# Exercise material:
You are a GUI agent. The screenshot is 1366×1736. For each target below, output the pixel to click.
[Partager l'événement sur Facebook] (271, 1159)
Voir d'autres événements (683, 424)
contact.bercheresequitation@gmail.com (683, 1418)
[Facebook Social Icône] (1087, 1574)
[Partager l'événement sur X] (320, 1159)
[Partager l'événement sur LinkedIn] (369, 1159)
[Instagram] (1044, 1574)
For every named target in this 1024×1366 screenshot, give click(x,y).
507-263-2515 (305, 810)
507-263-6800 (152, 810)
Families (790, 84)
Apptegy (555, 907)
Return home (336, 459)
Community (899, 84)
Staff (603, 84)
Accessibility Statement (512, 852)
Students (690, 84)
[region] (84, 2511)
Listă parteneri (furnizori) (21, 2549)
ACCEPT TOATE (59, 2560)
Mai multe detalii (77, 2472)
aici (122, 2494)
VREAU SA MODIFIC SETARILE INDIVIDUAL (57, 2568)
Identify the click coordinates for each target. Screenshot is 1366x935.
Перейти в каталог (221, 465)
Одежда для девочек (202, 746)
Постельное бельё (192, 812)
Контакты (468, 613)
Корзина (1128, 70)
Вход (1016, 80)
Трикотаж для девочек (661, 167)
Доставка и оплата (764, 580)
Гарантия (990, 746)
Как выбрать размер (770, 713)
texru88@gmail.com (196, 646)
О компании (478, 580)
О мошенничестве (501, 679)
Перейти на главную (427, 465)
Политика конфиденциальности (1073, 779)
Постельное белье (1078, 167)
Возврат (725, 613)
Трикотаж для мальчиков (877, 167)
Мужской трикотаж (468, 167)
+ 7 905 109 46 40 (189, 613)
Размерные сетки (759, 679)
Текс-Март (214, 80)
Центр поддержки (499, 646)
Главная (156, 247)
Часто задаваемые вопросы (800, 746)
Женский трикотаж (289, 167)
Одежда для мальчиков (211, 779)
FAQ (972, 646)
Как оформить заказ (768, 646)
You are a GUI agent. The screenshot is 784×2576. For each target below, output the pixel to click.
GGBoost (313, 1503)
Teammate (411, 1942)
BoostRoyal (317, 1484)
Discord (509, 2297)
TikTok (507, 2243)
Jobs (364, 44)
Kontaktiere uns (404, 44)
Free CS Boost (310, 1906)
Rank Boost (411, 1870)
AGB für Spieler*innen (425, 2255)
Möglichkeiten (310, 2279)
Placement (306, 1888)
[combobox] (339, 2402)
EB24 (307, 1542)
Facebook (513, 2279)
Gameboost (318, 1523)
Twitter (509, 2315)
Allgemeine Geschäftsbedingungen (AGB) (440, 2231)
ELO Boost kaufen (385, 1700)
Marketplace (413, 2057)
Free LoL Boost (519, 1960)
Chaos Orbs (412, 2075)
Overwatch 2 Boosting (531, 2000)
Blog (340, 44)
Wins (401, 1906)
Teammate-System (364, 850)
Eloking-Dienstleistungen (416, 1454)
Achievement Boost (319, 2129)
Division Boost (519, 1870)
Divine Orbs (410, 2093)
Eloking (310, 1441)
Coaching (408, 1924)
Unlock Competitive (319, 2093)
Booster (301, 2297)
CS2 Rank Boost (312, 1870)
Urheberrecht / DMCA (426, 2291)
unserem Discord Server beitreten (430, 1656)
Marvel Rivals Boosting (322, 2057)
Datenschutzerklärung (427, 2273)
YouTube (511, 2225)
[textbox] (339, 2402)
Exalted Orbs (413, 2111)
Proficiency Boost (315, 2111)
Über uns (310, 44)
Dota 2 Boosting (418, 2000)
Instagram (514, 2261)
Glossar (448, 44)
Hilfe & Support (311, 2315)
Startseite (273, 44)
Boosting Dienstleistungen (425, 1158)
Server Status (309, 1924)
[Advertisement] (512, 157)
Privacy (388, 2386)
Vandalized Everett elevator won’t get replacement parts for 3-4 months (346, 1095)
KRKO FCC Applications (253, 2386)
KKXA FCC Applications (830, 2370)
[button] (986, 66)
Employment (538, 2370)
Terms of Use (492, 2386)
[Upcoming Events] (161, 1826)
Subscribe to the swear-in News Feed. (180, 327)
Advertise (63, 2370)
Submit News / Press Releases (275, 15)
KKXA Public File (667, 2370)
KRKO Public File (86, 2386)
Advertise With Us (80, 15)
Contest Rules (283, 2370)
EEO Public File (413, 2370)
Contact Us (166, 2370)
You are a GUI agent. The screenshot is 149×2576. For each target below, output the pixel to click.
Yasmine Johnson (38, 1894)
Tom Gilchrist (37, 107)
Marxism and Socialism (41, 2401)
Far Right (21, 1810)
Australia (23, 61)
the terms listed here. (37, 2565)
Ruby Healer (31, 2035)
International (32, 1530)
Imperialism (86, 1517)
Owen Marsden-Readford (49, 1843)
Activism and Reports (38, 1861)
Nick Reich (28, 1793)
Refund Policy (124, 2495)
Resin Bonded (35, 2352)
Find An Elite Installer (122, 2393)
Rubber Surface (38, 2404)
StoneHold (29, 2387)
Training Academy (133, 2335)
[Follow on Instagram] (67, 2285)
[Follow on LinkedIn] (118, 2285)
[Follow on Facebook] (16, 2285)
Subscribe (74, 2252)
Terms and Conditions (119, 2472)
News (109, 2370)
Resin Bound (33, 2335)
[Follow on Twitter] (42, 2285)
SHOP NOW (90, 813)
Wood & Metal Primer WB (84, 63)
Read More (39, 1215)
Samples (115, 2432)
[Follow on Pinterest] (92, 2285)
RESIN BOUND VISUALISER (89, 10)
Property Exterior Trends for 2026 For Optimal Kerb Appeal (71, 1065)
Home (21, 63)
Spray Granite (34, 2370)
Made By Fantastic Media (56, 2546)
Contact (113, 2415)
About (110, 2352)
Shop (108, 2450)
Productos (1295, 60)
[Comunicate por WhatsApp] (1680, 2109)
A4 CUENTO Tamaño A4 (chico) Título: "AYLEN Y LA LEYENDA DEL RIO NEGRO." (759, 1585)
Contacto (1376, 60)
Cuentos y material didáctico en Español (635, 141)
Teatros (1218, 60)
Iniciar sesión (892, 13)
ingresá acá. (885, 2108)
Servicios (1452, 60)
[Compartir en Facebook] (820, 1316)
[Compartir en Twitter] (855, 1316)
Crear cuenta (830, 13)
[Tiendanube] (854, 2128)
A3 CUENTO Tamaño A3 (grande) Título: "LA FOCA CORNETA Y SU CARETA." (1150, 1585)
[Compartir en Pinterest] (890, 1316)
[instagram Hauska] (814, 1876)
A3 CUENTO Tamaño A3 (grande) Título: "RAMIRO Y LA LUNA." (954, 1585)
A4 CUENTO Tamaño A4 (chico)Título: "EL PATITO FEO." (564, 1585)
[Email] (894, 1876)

# Exercise description:
The exercise is to copy out every line above that has the word "pixel" in it.

# Completed exercise:
You are a GUI agent. The screenshot is 1366×1736. For each target below, output the pixel to click.
You are a GUI agent. The screenshot is 784×2576. For each target below, output the pixel to click.
You are a GUI agent. The screenshot is 149×2576. For each target below, output the pixel to click.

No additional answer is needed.